=== DATASET RECORDS ===
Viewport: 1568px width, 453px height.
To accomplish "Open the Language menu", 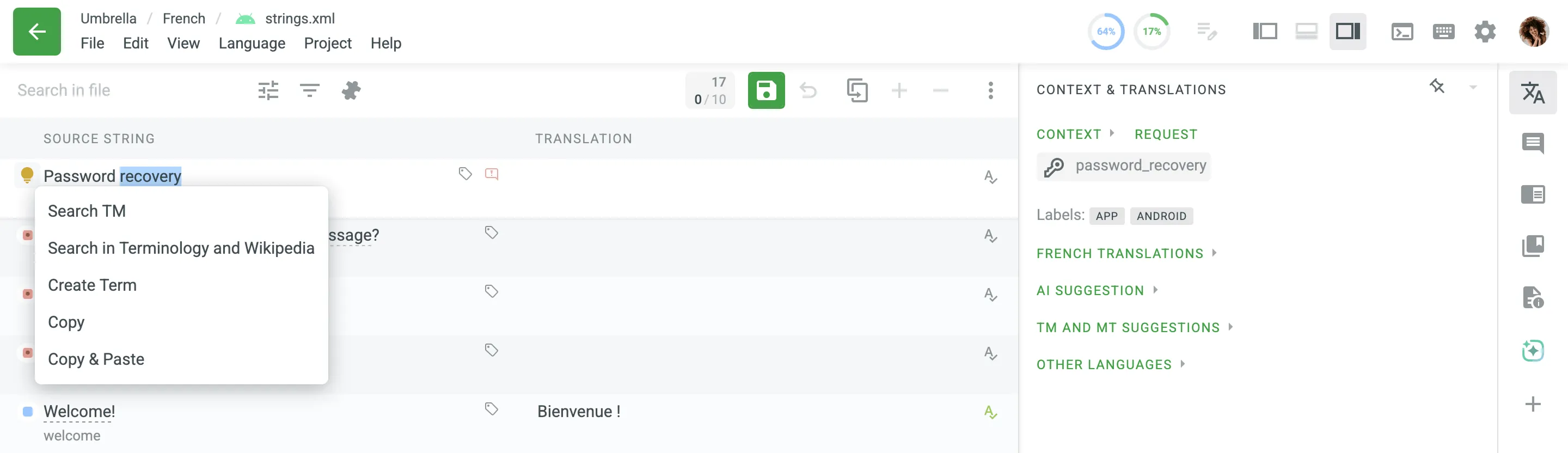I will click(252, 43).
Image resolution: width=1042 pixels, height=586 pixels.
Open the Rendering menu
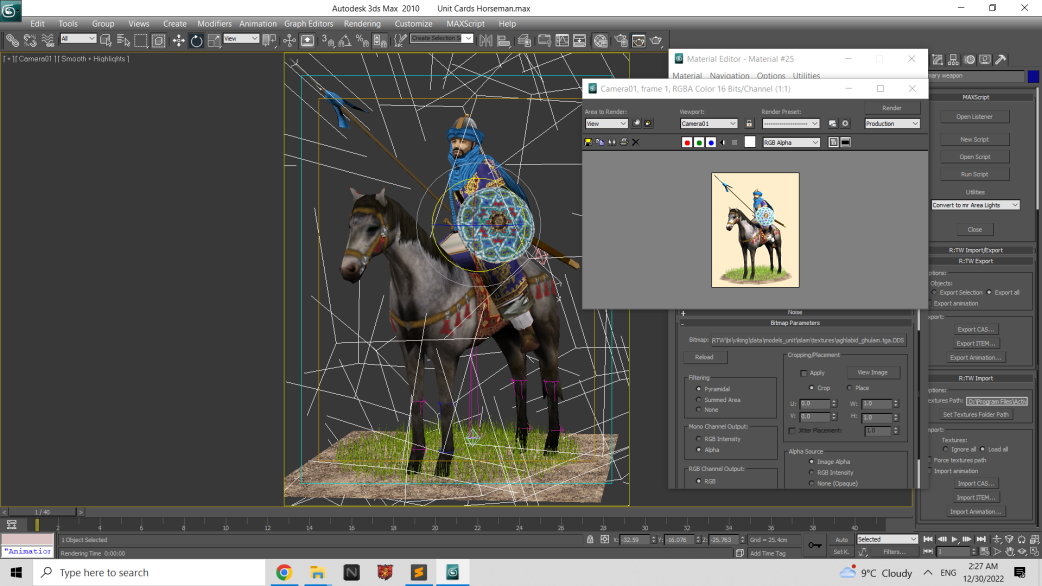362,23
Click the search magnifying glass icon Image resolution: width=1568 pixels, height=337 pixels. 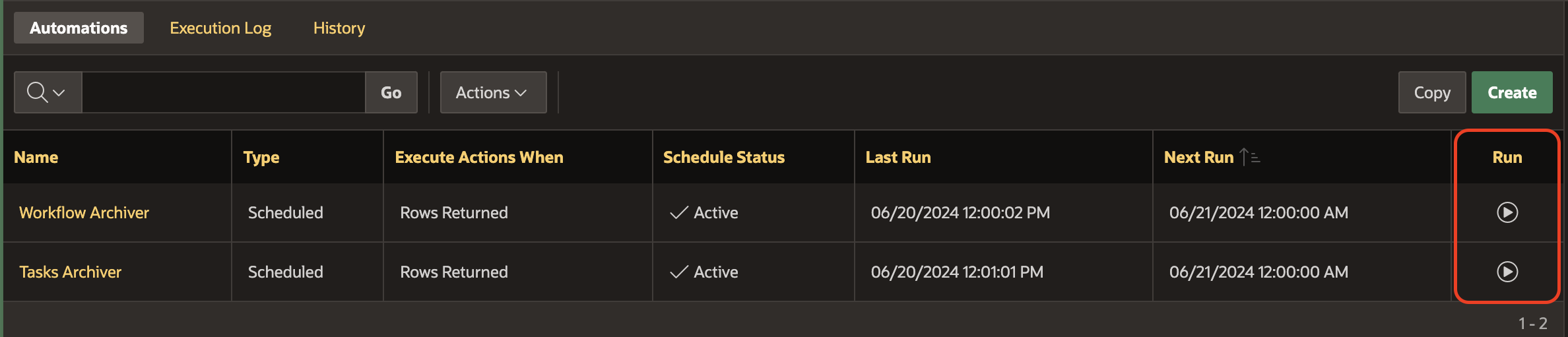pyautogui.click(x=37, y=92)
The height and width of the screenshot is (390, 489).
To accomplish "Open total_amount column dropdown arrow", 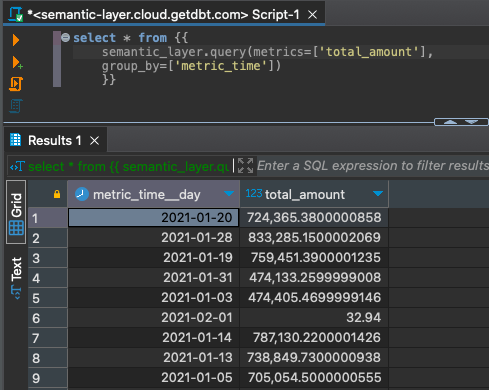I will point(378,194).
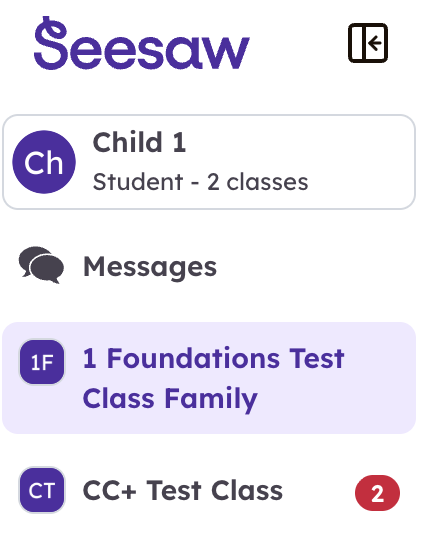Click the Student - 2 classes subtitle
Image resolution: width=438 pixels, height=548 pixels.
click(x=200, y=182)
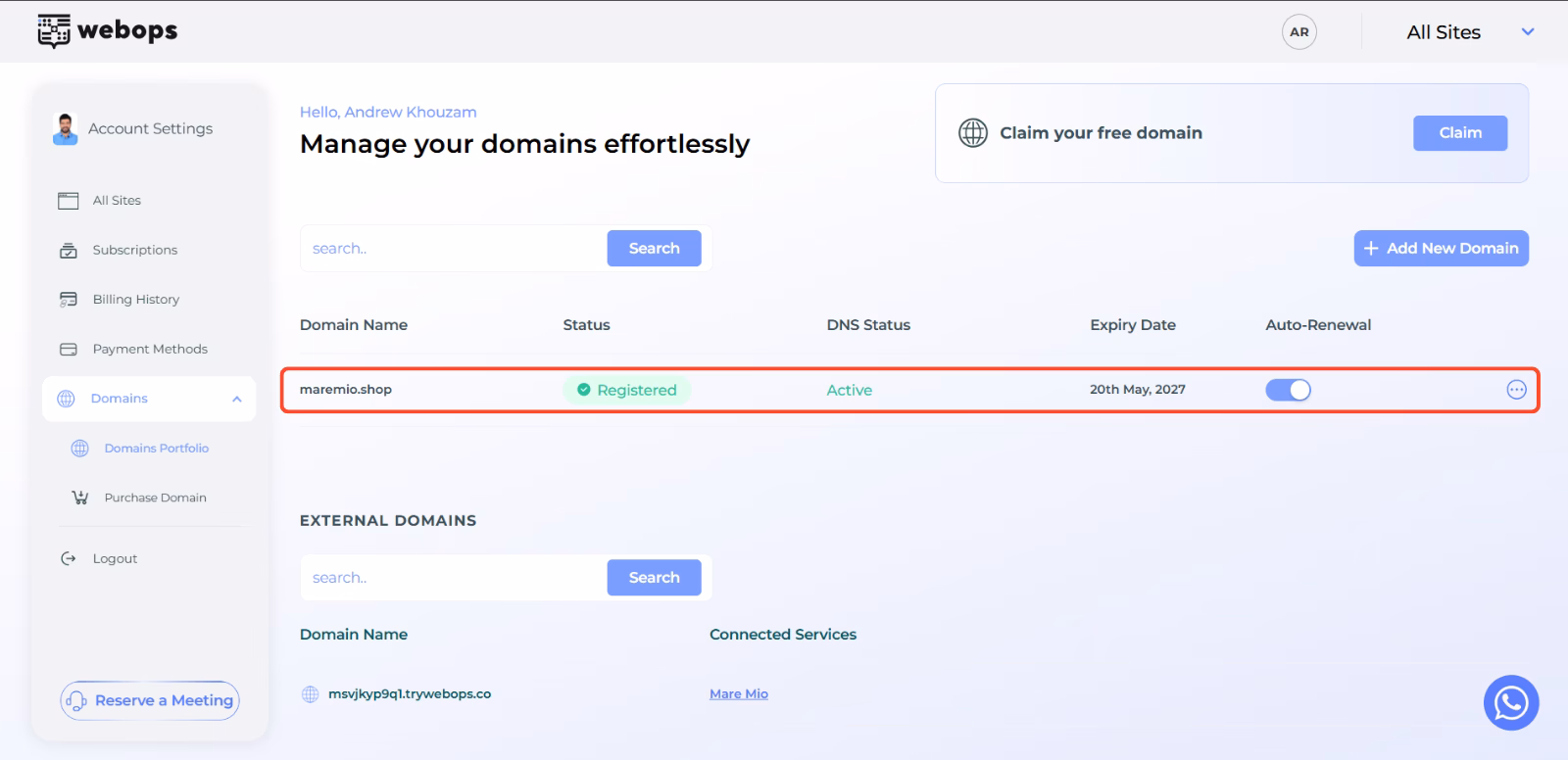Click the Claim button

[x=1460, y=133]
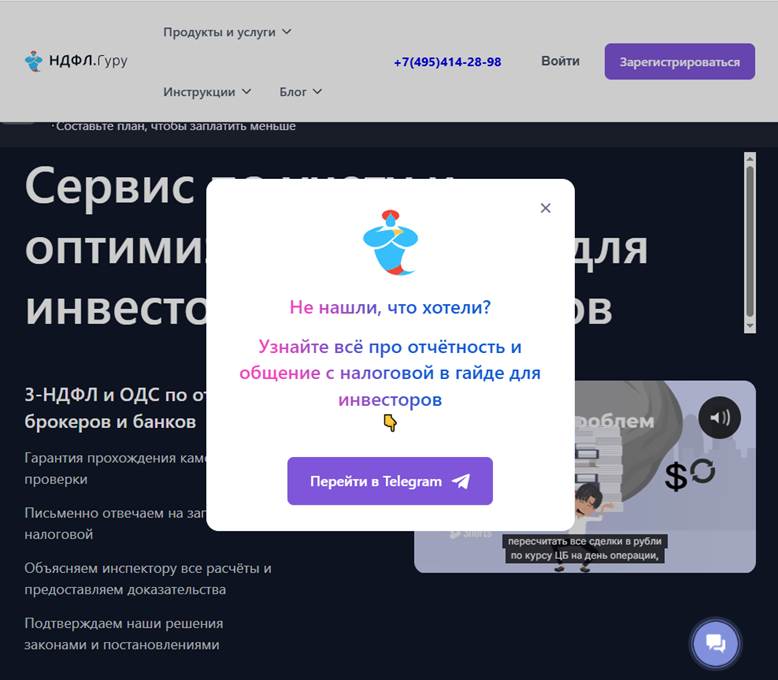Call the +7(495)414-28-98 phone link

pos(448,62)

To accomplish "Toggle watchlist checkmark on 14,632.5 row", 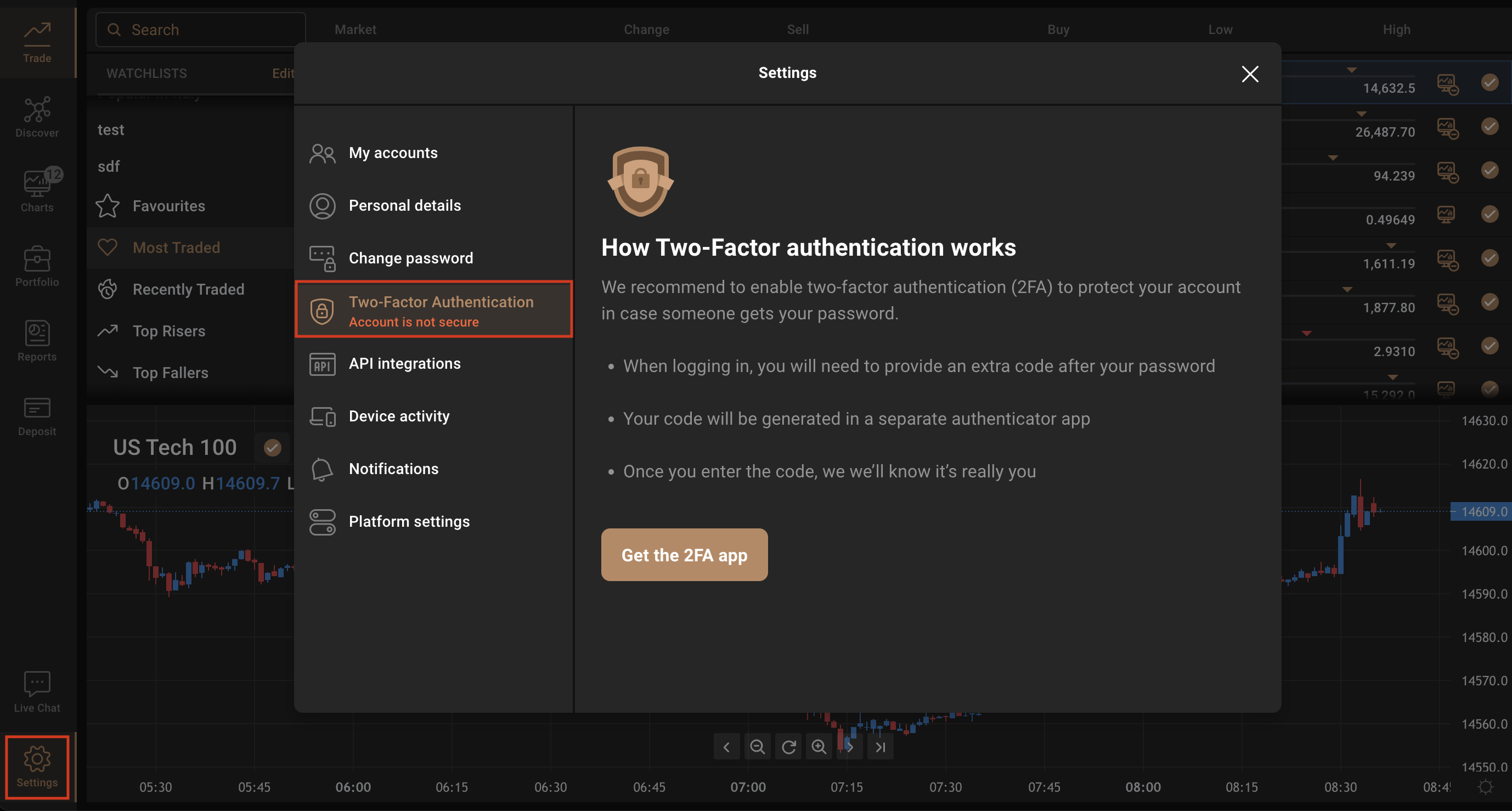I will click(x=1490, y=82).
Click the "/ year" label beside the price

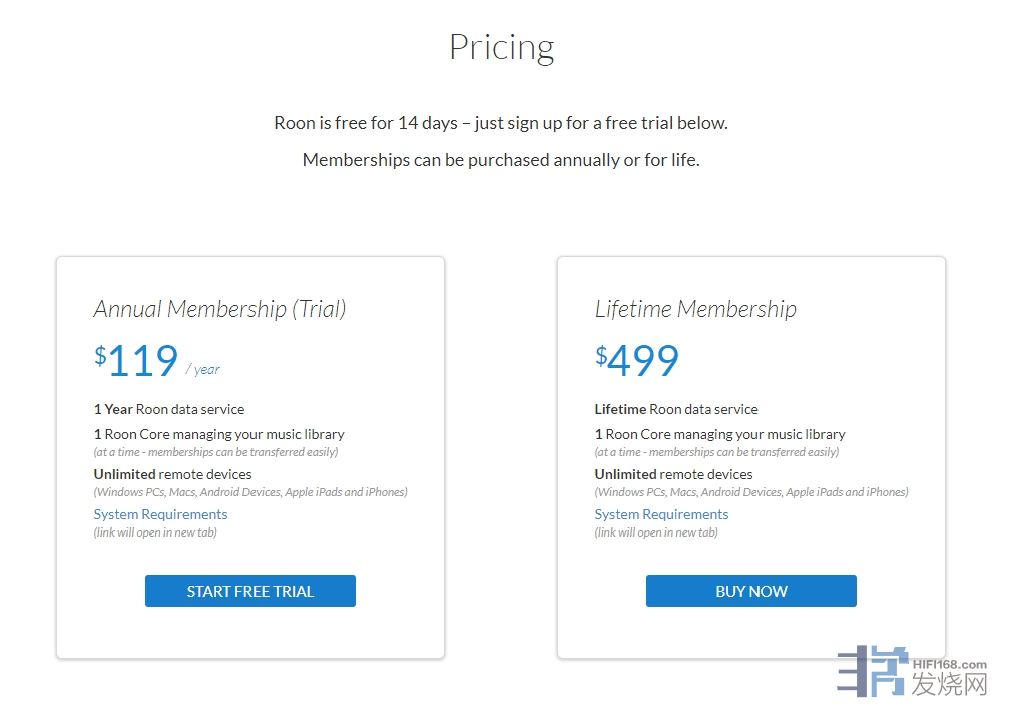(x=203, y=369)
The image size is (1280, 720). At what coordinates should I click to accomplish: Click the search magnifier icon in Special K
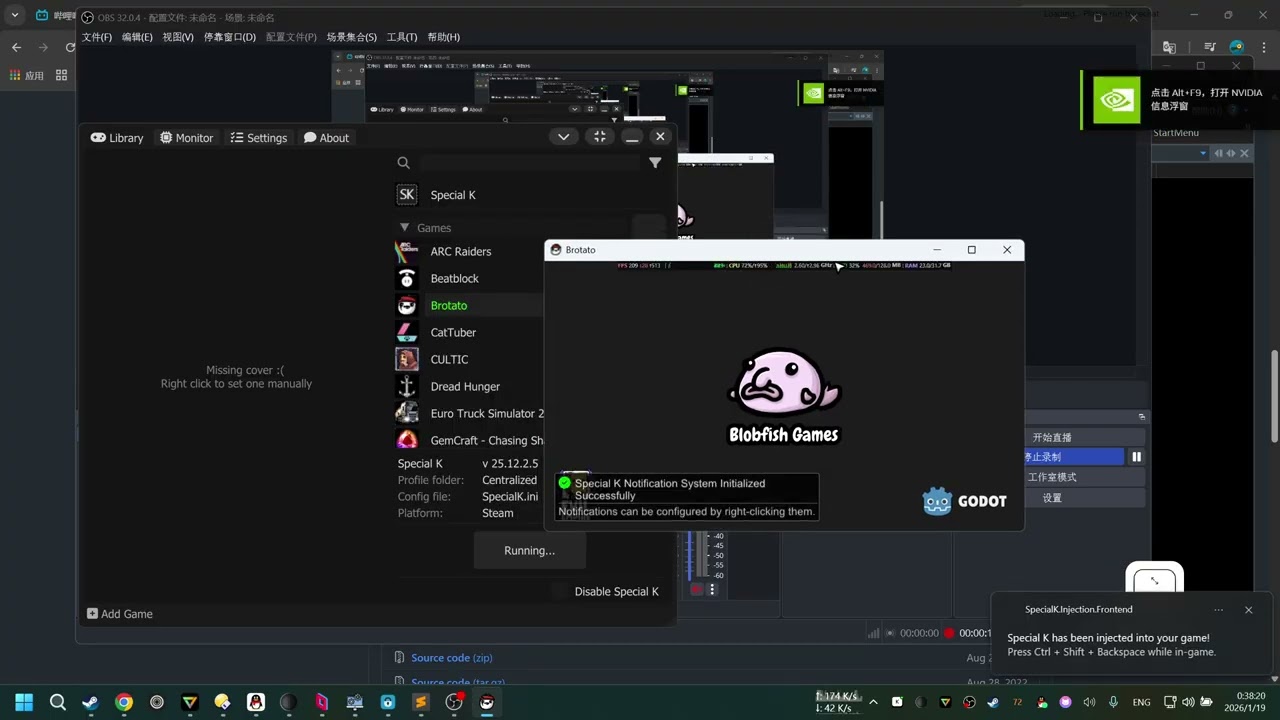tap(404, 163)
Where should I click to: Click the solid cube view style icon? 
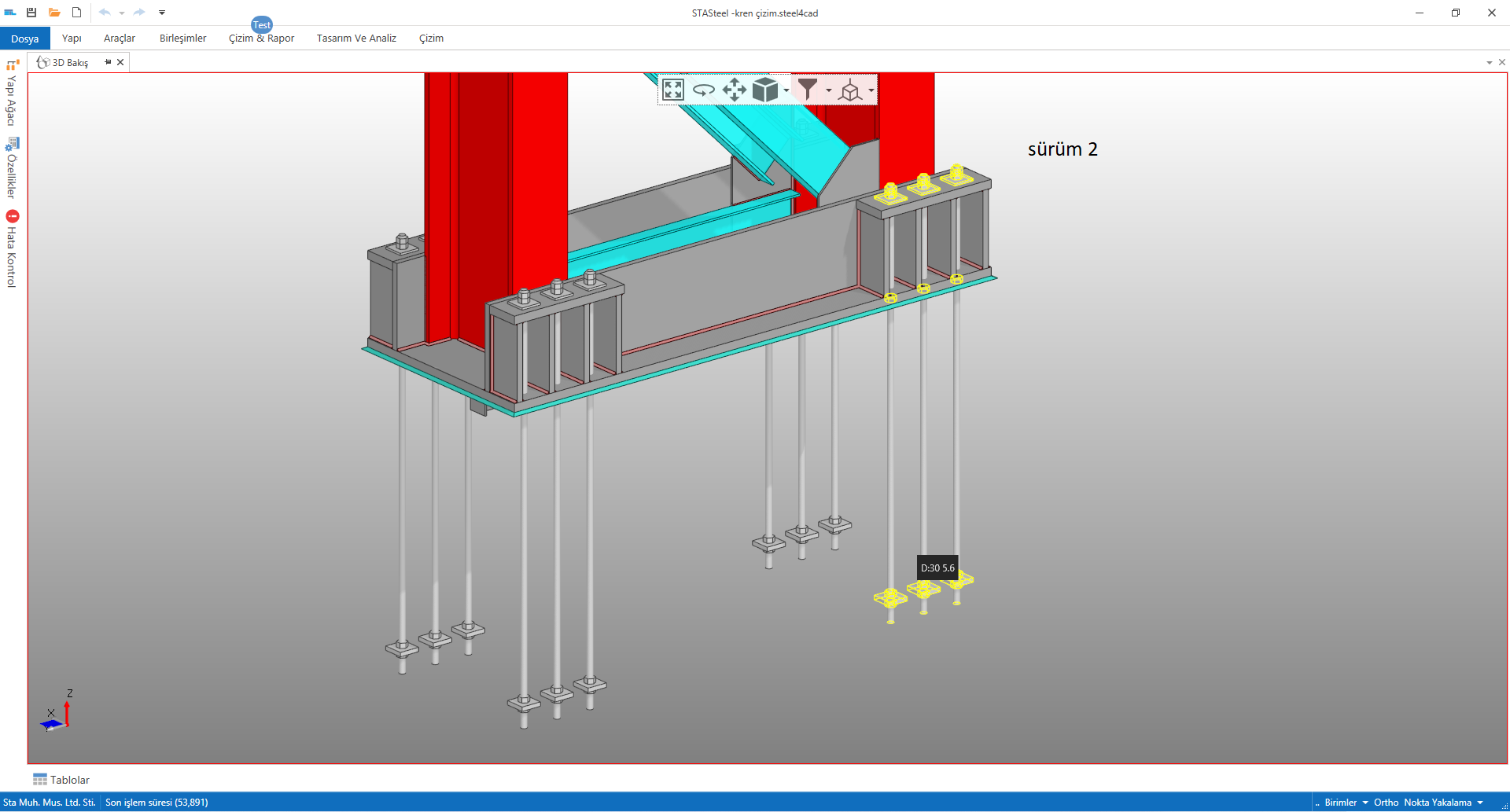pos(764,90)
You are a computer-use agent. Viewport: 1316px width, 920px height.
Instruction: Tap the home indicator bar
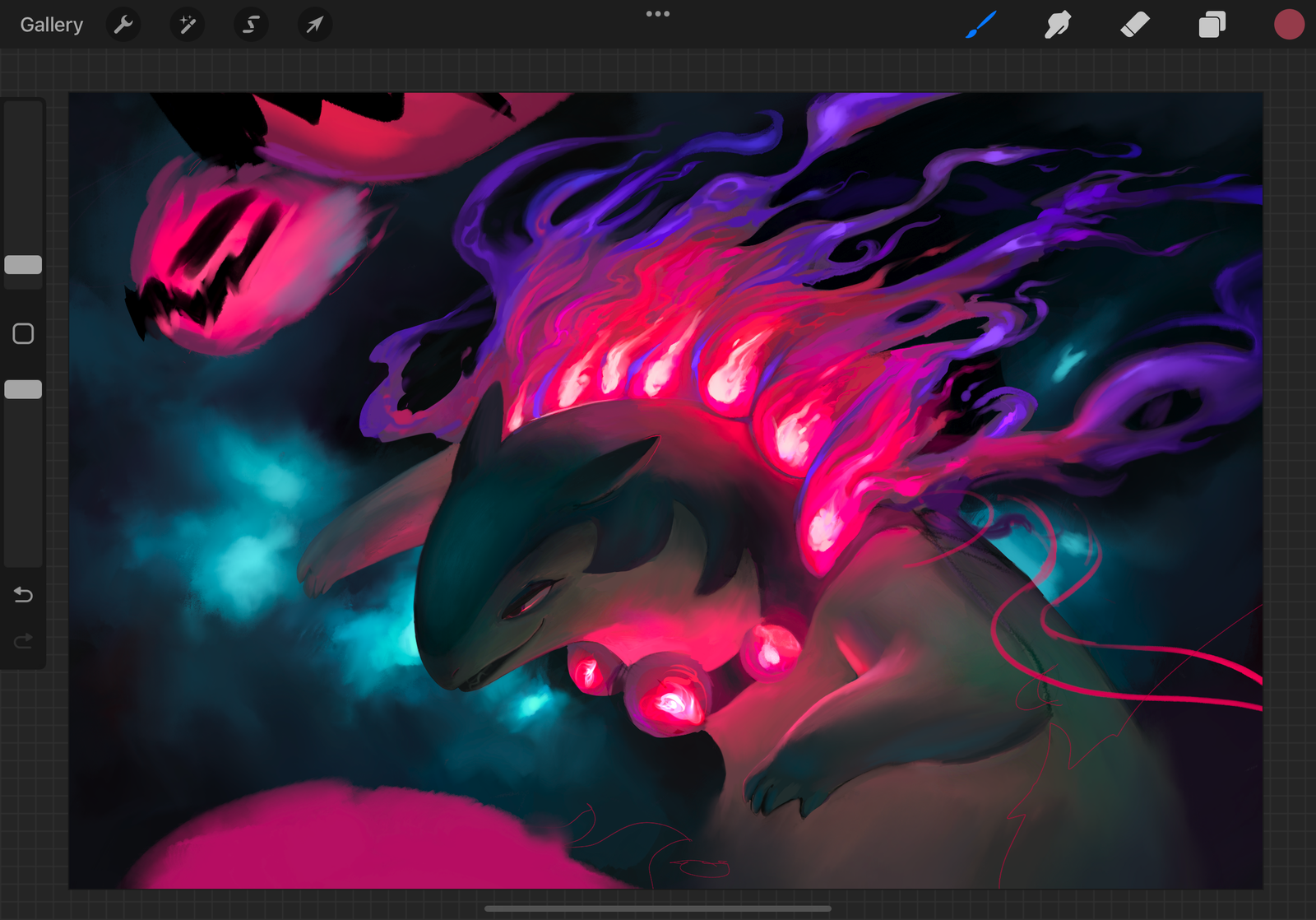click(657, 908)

=== WORK TO BE COMPLETED ===
Please echo everything from the line containing "The image size" down to the last of the lines above, both ends included, and leave the pictures out of your answer.

=== FULL RESPONSE ===
The image size is (1280, 720). At what coordinates should I click to accomplish: Click the search magnifier icon in Special K
tap(404, 163)
Where should I click to: Click the solid cube view style icon? 
pos(764,90)
You are a computer-use agent. Viewport: 1316px width, 920px height.
Instruction: Tap the home indicator bar
click(657, 908)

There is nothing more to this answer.